Là, pour la modique somme de 40€, vous avez le sauna compris, mais dans la chambre. Une vraie canicule le 1er juin et rien que pour vous ! Quelle chance ! Vous voulez prendre une douche ? Mais bien sûr, je vous en prie : quand vous vous serez habitué à l'odeur de refoulement des canalisations, vous apprécierez peut-être les robinets à l'ancienne, que même chez vous vous n'avez plus ça, et le pommeau qui s'obstine à viser le plafond de son beau jet cracheur, avec le rideau qui vous collera à la peau. Après cela, vous serez d'autant plus content de sortir de la douche et de vous retrouver dans une salle de bain littéralement inondée.

     Je vous passe la joie de vous retrouver là en même temps qu'une équipe de foot junior, ainsi que le doux bruit de l'autoroute voisine qui bercera toute votre nuit. Heureusement, vous aurez prévu les boules Quiès, et avec un peu de chance, vous entendrez même le réveil le lendemain matin.

Je vous passe aussi le pompon : le gérant plutôt désagréable et qui ne s'excuse même pas de vous avoir fait attendre 10 minutes au guichet.

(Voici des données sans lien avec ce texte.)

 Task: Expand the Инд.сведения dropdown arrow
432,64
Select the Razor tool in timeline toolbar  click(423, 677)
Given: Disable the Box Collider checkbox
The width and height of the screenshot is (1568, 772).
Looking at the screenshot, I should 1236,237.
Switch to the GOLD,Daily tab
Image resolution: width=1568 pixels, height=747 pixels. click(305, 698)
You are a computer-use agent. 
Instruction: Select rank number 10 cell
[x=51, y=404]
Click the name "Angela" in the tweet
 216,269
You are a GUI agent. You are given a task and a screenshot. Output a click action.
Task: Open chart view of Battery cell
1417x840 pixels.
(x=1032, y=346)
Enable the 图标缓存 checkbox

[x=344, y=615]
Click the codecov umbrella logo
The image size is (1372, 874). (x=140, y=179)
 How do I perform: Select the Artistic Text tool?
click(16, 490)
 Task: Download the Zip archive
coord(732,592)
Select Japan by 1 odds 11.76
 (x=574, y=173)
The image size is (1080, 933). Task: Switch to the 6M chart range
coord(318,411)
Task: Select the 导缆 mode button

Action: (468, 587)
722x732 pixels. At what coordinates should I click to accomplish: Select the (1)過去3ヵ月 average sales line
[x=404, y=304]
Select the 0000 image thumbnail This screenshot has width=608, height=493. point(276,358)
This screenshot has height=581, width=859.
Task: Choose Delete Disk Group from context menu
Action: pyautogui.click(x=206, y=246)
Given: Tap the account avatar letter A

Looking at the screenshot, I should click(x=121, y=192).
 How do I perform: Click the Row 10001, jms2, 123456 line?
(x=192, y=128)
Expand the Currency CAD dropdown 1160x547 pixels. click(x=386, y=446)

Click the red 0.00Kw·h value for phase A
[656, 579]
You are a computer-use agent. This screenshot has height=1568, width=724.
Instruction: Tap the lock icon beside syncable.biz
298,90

     Mais je ne me suis pas laissée abattre, et j'ai appelé super frangine au secours : « Frangine, sors-moi d'là !!! ». Ni une ni deux, elle m'a dégottée une chambre chez l'habitant, genre pension de famille. Pourquoi « genre » ? Non, la pension de famille comme on se l'imagine, point par point, vie en communauté et tout le tralala, le jeune prof qui fait sa première année et qui a une gouaille d'enfer,  les étudiants étrangers, l'un chinois, l'autre... euh... je ne sais pas, je n'ai même pas saisi son nom, le fils de la famille que je ne fais qu'apercevoir (et dont je me demande s'il m'a seulement dit bonjour) et les propriétaires, baba-cool-écolo, militants à fond pour les européennes (affiches, meeting et même l'inscription sur la voiture encourageant à voter). N'oublions pas le bol de soupe maison gracieusement offert. Le tout dans une ambiance bon enfant et qui met tout de suite à l'aise. Tellement à l'aise que la soirée se termina en parties de tarot arrosées de cidre (ben quoi ? ça tourne la tête aussi, le cidre !). Et puis surtout, j'ai gagné, je tiens à ce que cela soit dit. La preuve en est que je peux être sociable (mais pas trop souvent, faut pas pousser...)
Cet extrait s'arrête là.